Soni had far more resources than most victims of torture. He had a
politically active family and connections in the human rights world. In
the late 1990s, he worked as an international human rights observer for
the United Nations in Guatemala. When he returned to Mexico, he continued to work in the indigenous communities of the Huasteca region.
November 9, 2013, was not the first time marines visited his home in
central Mexico's San Luis Potosi state, a lush landscape of sugarcane
fields, rolling hills and waterfalls.
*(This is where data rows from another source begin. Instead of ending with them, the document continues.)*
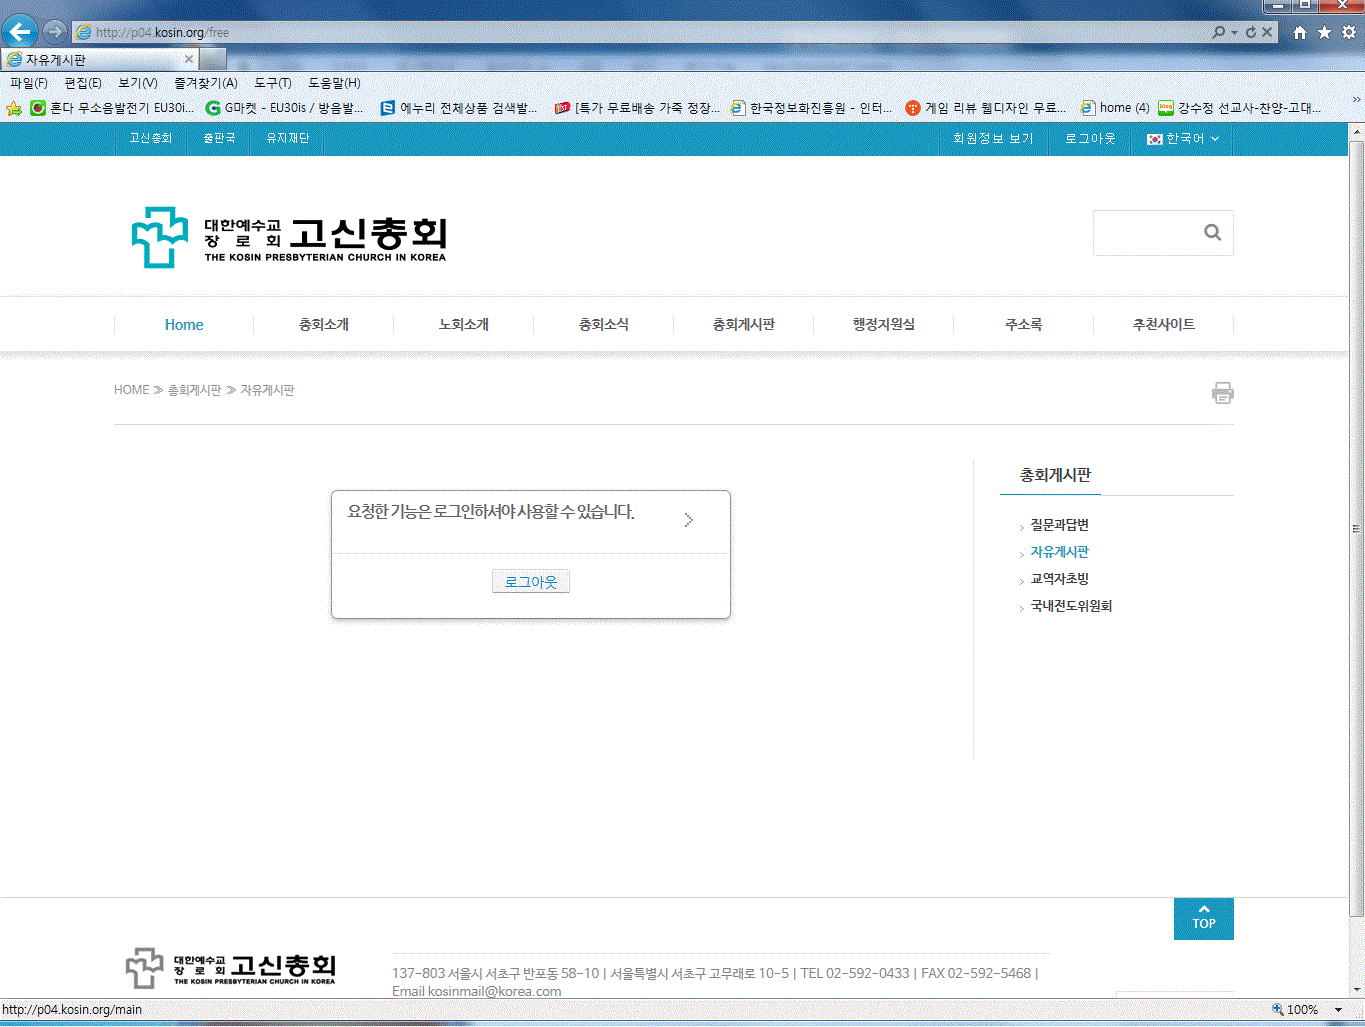Click the magnifier search icon on site
The image size is (1365, 1027).
(x=1212, y=233)
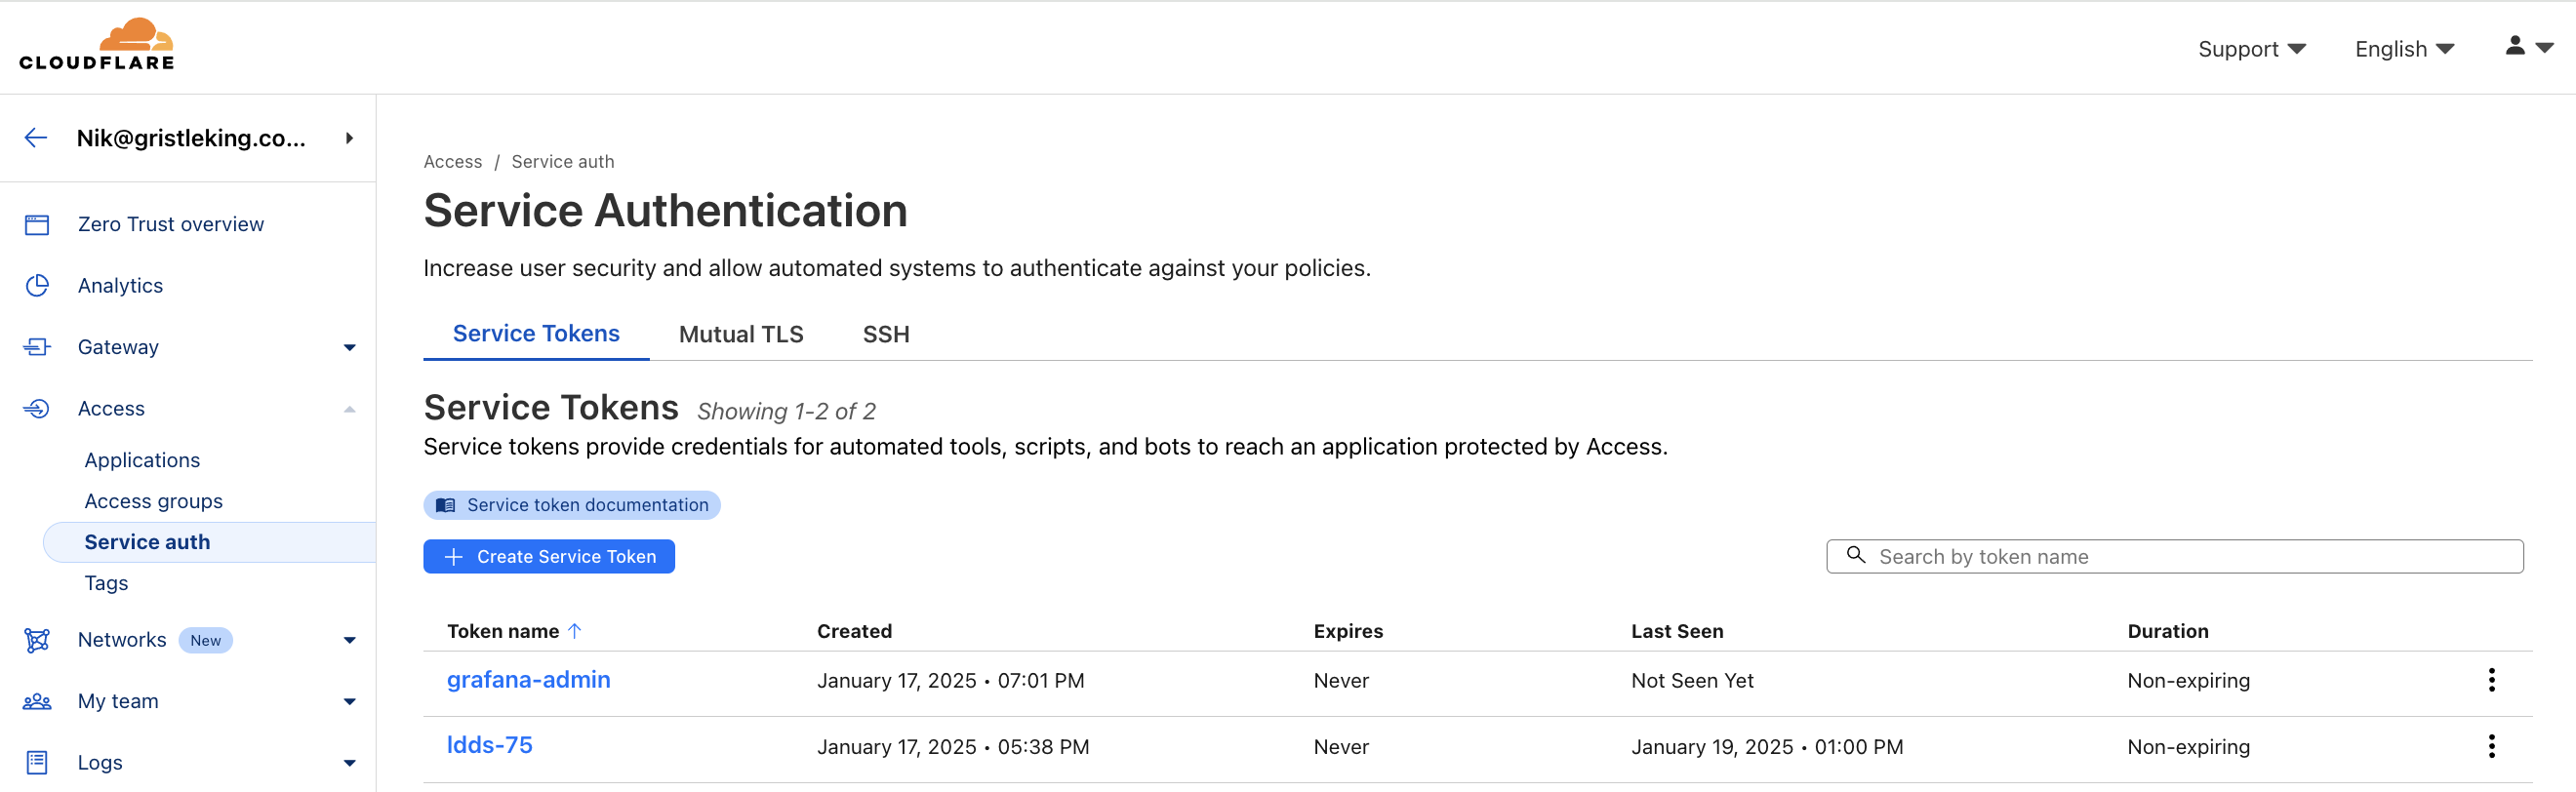
Task: Focus the Search by token name field
Action: (2174, 557)
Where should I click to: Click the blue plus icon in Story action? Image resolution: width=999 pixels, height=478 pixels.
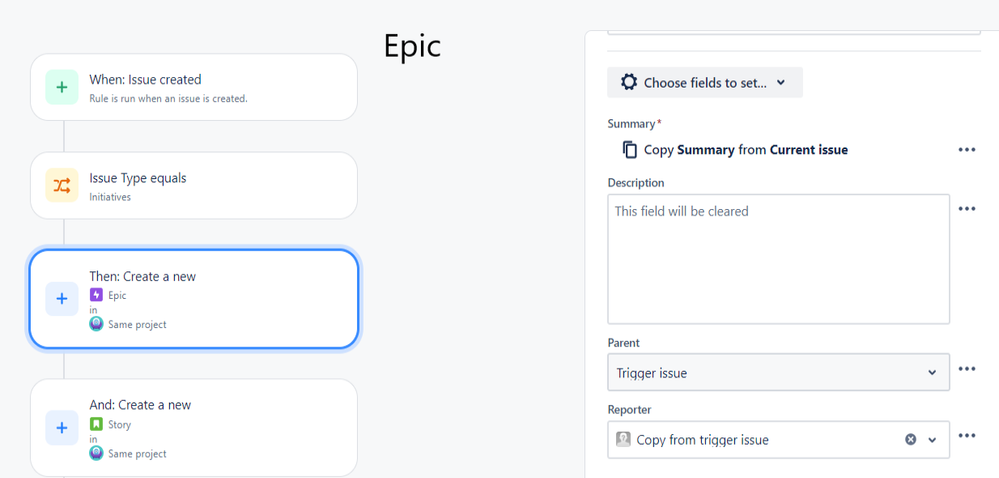coord(62,428)
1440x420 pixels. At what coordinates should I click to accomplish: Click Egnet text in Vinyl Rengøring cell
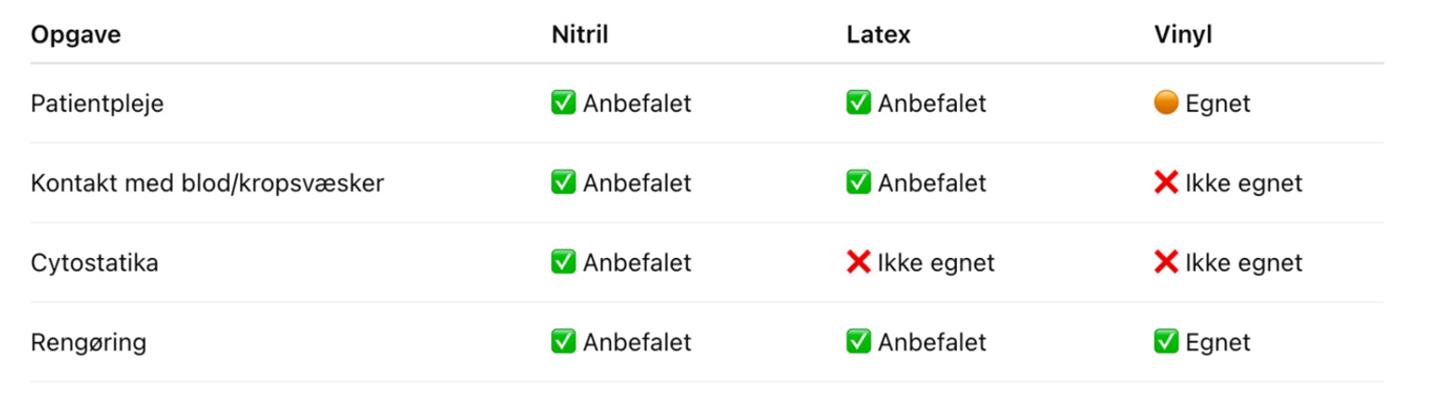tap(1218, 343)
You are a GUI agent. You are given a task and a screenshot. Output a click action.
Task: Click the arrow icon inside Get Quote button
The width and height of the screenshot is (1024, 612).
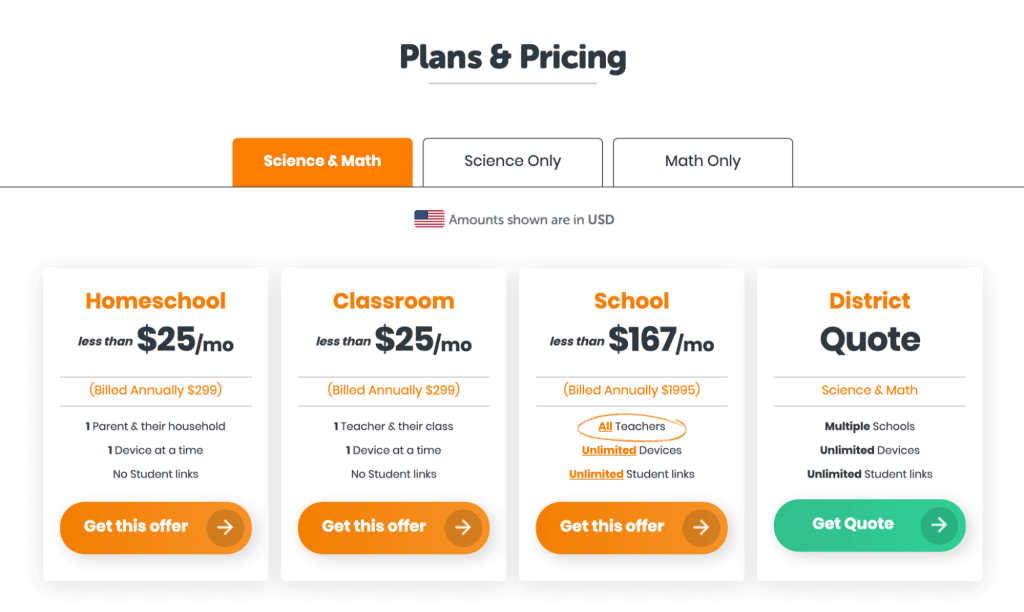coord(938,524)
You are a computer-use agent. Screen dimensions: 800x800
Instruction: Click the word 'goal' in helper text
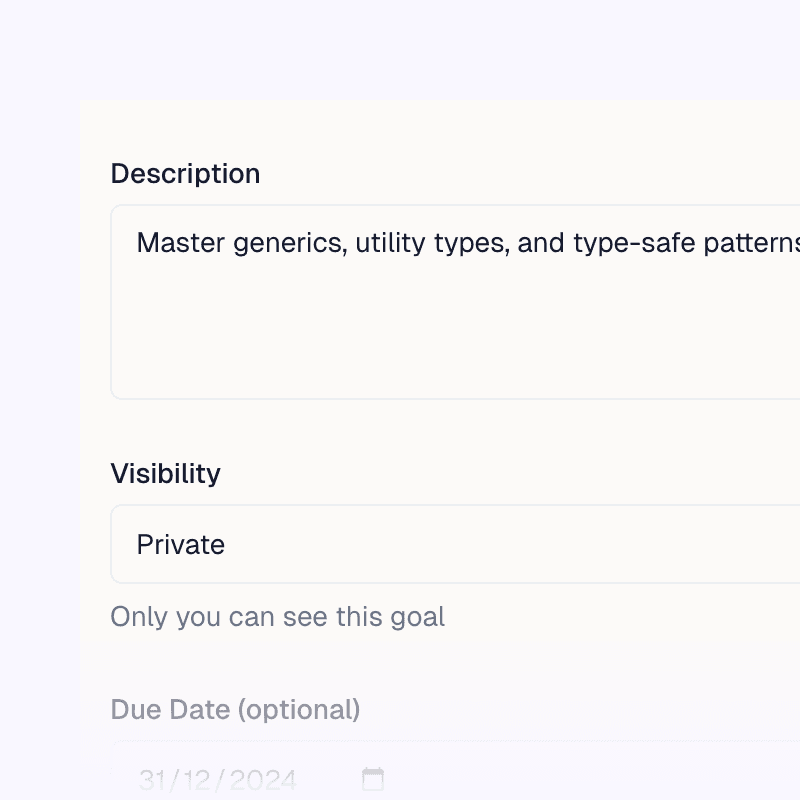418,616
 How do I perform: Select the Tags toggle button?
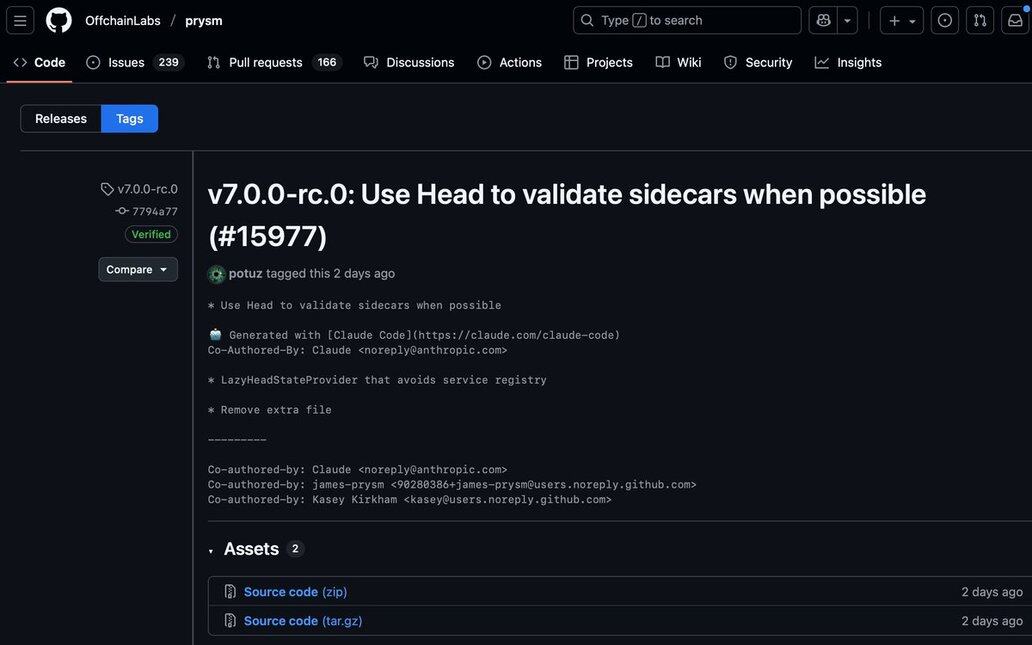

Almost five months earlier, on
June 22, 2013, Soni was driving home from teaching in the early
afternoon when his sister called to tell him to stay away; marines and
federal police were at the house.
That day they grabbed Luis Enrique Biu Gonzalez, Soni's gardener, who
also lived at his home. They beat him and asphyxiated him with a plastic
bag, Biu says. A marine pointed a pistol at his head, asked if he was
gay and threatened sexual violence, all the time demanding to know where
Soni was.
The marines took Soni's computers, which held records of human rights
cases he documented. They returned in the middle of the night. With the
house empty, they grabbed whatever they had not carried off in the first
raid.
Soni does not know exactly why the marines targeted him. It could have
been the human rights complaints he helped people file against them and
other security forces in the area. Or somebody with influence might have
perceived him as a political threat.
Soon after the June raid, Soni sought advice from his contacts at the
U.N. Office of the High Commissioner for Human Rights. They told him to
get help from the Mexican government's protection program.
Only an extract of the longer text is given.